All of the entries are to be restated word for word.
##### Material for this exercise
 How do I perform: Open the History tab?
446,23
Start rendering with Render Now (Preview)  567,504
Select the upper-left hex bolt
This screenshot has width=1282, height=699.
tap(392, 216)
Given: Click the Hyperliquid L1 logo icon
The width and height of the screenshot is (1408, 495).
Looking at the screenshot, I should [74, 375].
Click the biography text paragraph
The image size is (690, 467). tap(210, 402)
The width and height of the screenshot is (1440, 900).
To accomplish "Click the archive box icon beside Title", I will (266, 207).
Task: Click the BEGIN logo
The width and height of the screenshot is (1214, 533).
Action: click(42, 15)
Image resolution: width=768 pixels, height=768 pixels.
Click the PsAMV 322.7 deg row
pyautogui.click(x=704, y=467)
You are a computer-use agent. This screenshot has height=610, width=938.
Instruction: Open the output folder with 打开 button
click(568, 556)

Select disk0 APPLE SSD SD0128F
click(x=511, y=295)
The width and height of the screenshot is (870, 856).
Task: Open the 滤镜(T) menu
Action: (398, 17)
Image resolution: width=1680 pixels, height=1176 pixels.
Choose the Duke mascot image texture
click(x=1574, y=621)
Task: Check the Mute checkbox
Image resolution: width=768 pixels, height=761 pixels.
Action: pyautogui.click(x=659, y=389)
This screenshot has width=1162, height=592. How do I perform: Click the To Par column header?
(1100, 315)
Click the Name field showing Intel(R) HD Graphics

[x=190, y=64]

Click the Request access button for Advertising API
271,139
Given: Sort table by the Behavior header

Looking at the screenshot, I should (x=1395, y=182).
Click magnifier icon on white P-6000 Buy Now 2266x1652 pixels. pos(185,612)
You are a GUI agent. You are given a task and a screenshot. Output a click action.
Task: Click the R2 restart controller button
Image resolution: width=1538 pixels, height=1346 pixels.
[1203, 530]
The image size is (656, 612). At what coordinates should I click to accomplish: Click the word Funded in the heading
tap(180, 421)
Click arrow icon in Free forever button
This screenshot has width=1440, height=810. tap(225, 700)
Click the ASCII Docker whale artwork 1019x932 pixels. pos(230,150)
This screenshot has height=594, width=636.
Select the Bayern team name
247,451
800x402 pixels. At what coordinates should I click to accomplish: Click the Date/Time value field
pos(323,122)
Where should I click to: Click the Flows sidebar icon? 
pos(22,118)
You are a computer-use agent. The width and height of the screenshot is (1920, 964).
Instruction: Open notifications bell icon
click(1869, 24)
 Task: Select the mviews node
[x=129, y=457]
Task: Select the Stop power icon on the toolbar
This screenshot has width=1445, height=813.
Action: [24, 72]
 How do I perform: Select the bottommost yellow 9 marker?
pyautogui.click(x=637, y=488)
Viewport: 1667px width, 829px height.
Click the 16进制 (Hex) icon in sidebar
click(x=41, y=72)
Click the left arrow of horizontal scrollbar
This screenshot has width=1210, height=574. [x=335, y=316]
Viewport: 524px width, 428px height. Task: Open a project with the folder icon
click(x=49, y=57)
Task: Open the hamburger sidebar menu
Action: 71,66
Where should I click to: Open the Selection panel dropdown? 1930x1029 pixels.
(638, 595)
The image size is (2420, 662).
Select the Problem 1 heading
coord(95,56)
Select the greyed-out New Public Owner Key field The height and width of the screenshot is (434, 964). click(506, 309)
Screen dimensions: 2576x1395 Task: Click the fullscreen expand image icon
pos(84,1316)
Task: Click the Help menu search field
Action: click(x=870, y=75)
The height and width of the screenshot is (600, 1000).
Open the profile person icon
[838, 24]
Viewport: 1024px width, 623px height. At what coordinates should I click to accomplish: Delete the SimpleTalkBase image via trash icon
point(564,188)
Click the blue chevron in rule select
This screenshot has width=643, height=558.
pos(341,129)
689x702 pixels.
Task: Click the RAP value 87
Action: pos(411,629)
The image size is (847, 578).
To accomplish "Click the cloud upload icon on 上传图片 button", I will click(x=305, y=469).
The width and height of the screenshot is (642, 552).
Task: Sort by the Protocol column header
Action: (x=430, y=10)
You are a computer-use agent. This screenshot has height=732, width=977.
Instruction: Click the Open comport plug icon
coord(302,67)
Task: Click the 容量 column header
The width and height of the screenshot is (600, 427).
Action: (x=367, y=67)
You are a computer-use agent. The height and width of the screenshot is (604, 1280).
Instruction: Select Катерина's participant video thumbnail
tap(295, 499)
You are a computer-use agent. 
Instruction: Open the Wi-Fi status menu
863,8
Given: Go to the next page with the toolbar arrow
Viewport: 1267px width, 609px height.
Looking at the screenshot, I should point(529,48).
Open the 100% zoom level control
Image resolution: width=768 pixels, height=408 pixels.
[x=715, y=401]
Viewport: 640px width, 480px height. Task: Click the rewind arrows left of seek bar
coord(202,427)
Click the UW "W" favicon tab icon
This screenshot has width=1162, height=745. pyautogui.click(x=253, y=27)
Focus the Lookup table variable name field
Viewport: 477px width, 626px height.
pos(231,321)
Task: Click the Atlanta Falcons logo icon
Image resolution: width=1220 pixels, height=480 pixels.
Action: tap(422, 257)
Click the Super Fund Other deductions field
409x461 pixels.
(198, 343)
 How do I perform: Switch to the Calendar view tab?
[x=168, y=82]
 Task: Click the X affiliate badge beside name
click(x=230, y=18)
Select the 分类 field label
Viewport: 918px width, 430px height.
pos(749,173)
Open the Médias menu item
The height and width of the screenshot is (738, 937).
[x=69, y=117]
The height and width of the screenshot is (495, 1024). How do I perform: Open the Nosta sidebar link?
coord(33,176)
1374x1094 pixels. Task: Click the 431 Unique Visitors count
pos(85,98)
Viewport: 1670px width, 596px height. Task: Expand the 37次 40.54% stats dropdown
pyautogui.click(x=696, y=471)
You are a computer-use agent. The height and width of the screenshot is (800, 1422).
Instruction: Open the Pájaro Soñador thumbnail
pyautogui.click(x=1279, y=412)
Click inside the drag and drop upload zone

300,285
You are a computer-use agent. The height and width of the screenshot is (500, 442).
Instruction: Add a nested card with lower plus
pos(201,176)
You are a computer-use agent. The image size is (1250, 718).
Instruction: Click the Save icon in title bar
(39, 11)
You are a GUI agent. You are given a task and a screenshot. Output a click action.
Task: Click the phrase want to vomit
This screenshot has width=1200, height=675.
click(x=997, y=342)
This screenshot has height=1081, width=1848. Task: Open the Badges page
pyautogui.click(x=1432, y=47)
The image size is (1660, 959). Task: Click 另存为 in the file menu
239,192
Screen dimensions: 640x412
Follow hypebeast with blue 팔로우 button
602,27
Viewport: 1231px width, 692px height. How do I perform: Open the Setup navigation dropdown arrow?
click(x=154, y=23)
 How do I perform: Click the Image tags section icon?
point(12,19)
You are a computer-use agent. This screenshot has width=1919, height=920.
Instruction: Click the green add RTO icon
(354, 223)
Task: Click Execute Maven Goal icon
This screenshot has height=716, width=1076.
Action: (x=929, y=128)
##########
- Your solution -
 How do I perform: Open the History tab?
446,23
Start rendering with Render Now (Preview)  567,504
Select the upper-left hex bolt
This screenshot has width=1282, height=699.
tap(392, 216)
Given: Click the Hyperliquid L1 logo icon
The width and height of the screenshot is (1408, 495).
Looking at the screenshot, I should [74, 375].
Click the biography text paragraph
The image size is (690, 467). tap(210, 402)
The width and height of the screenshot is (1440, 900).
To accomplish "Click the archive box icon beside Title", I will (266, 207).
Task: Click the BEGIN logo
The width and height of the screenshot is (1214, 533).
Action: click(42, 15)
Image resolution: width=768 pixels, height=768 pixels.
Click the PsAMV 322.7 deg row
pyautogui.click(x=704, y=467)
You are a computer-use agent. This screenshot has height=610, width=938.
Instruction: Open the output folder with 打开 button
click(568, 556)

Select disk0 APPLE SSD SD0128F
click(x=511, y=295)
The width and height of the screenshot is (870, 856).
Task: Open the 滤镜(T) menu
Action: (398, 17)
Image resolution: width=1680 pixels, height=1176 pixels.
Choose the Duke mascot image texture
click(x=1574, y=621)
Task: Check the Mute checkbox
Image resolution: width=768 pixels, height=761 pixels.
Action: pyautogui.click(x=659, y=389)
This screenshot has width=1162, height=592. How do I perform: Click the To Par column header?
(1100, 315)
Click the Name field showing Intel(R) HD Graphics

[x=190, y=64]

Click the Request access button for Advertising API
271,139
Given: Sort table by the Behavior header

Looking at the screenshot, I should (x=1395, y=182).
Click magnifier icon on white P-6000 Buy Now 2266x1652 pixels. pos(185,612)
You are a GUI agent. You are given a task and a screenshot. Output a click action.
Task: Click the R2 restart controller button
Image resolution: width=1538 pixels, height=1346 pixels.
[1203, 530]
The image size is (656, 612). At what coordinates should I click to accomplish: Click the word Funded in the heading
tap(180, 421)
Click arrow icon in Free forever button
This screenshot has width=1440, height=810. tap(225, 700)
Click the ASCII Docker whale artwork 1019x932 pixels. pos(230,150)
This screenshot has height=594, width=636.
Select the Bayern team name
247,451
800x402 pixels. At what coordinates should I click to accomplish: Click the Date/Time value field
pos(323,122)
Where should I click to: Click the Flows sidebar icon? 
pos(22,118)
You are a computer-use agent. The width and height of the screenshot is (1920, 964).
Instruction: Open notifications bell icon
click(1869, 24)
 Task: Select the mviews node
[x=129, y=457]
Task: Select the Stop power icon on the toolbar
This screenshot has width=1445, height=813.
Action: [24, 72]
 How do I perform: Select the bottommost yellow 9 marker?
pyautogui.click(x=637, y=488)
Viewport: 1667px width, 829px height.
Click the 16进制 (Hex) icon in sidebar
click(x=41, y=72)
Click the left arrow of horizontal scrollbar
This screenshot has width=1210, height=574. [x=335, y=316]
Viewport: 524px width, 428px height. Task: Open a project with the folder icon
click(x=49, y=57)
Task: Open the hamburger sidebar menu
Action: 71,66
Where should I click to: Open the Selection panel dropdown? 1930x1029 pixels.
(638, 595)
The image size is (2420, 662).
Select the Problem 1 heading
coord(95,56)
Select the greyed-out New Public Owner Key field The height and width of the screenshot is (434, 964). click(506, 309)
Screen dimensions: 2576x1395 Task: Click the fullscreen expand image icon
pos(84,1316)
Task: Click the Help menu search field
Action: click(x=870, y=75)
The height and width of the screenshot is (600, 1000).
Open the profile person icon
[838, 24]
Viewport: 1024px width, 623px height. At what coordinates should I click to accomplish: Delete the SimpleTalkBase image via trash icon
point(564,188)
Click the blue chevron in rule select
This screenshot has width=643, height=558.
pos(341,129)
689x702 pixels.
Task: Click the RAP value 87
Action: pos(411,629)
The image size is (847, 578).
To accomplish "Click the cloud upload icon on 上传图片 button", I will click(x=305, y=469).
The width and height of the screenshot is (642, 552).
Task: Sort by the Protocol column header
Action: (x=430, y=10)
You are a computer-use agent. This screenshot has height=732, width=977.
Instruction: Click the Open comport plug icon
coord(302,67)
Task: Click the 容量 column header
The width and height of the screenshot is (600, 427).
Action: (x=367, y=67)
You are a computer-use agent. The height and width of the screenshot is (604, 1280).
Instruction: Select Катерина's participant video thumbnail
tap(295, 499)
You are a computer-use agent. 
Instruction: Open the Wi-Fi status menu
863,8
Given: Go to the next page with the toolbar arrow
Viewport: 1267px width, 609px height.
Looking at the screenshot, I should point(529,48).
Open the 100% zoom level control
Image resolution: width=768 pixels, height=408 pixels.
[x=715, y=401]
Viewport: 640px width, 480px height. Task: Click the rewind arrows left of seek bar
coord(202,427)
Click the UW "W" favicon tab icon
This screenshot has width=1162, height=745. pyautogui.click(x=253, y=27)
Focus the Lookup table variable name field
Viewport: 477px width, 626px height.
pos(231,321)
Task: Click the Atlanta Falcons logo icon
Image resolution: width=1220 pixels, height=480 pixels.
Action: tap(422, 257)
Click the Super Fund Other deductions field
409x461 pixels.
(198, 343)
 How do I perform: Switch to the Calendar view tab?
[x=168, y=82]
 Task: Click the X affiliate badge beside name
click(x=230, y=18)
Select the 分类 field label
Viewport: 918px width, 430px height.
pos(749,173)
Open the Médias menu item
The height and width of the screenshot is (738, 937).
[x=69, y=117]
The height and width of the screenshot is (495, 1024). How do I perform: Open the Nosta sidebar link?
coord(33,176)
1374x1094 pixels. Task: Click the 431 Unique Visitors count
pos(85,98)
Viewport: 1670px width, 596px height. Task: Expand the 37次 40.54% stats dropdown
pyautogui.click(x=696, y=471)
You are a computer-use agent. The height and width of the screenshot is (800, 1422).
Instruction: Open the Pájaro Soñador thumbnail
pyautogui.click(x=1279, y=412)
Click inside the drag and drop upload zone

300,285
You are a computer-use agent. The height and width of the screenshot is (500, 442).
Instruction: Add a nested card with lower plus
pos(201,176)
You are a computer-use agent. The image size is (1250, 718).
Instruction: Click the Save icon in title bar
(39, 11)
You are a GUI agent. You are given a task and a screenshot. Output a click action.
Task: Click the phrase want to vomit
This screenshot has width=1200, height=675.
click(x=997, y=342)
This screenshot has height=1081, width=1848. Task: Open the Badges page
pyautogui.click(x=1432, y=47)
The image size is (1660, 959). Task: Click 另存为 in the file menu
239,192
Screen dimensions: 640x412
Follow hypebeast with blue 팔로우 button
602,27
Viewport: 1231px width, 692px height. How do I perform: Open the Setup navigation dropdown arrow?
click(x=154, y=23)
 How do I perform: Click the Image tags section icon?
point(12,19)
You are a computer-use agent. This screenshot has width=1919, height=920.
Instruction: Click the green add RTO icon
(354, 223)
Task: Click Execute Maven Goal icon
This screenshot has height=716, width=1076.
Action: (x=929, y=128)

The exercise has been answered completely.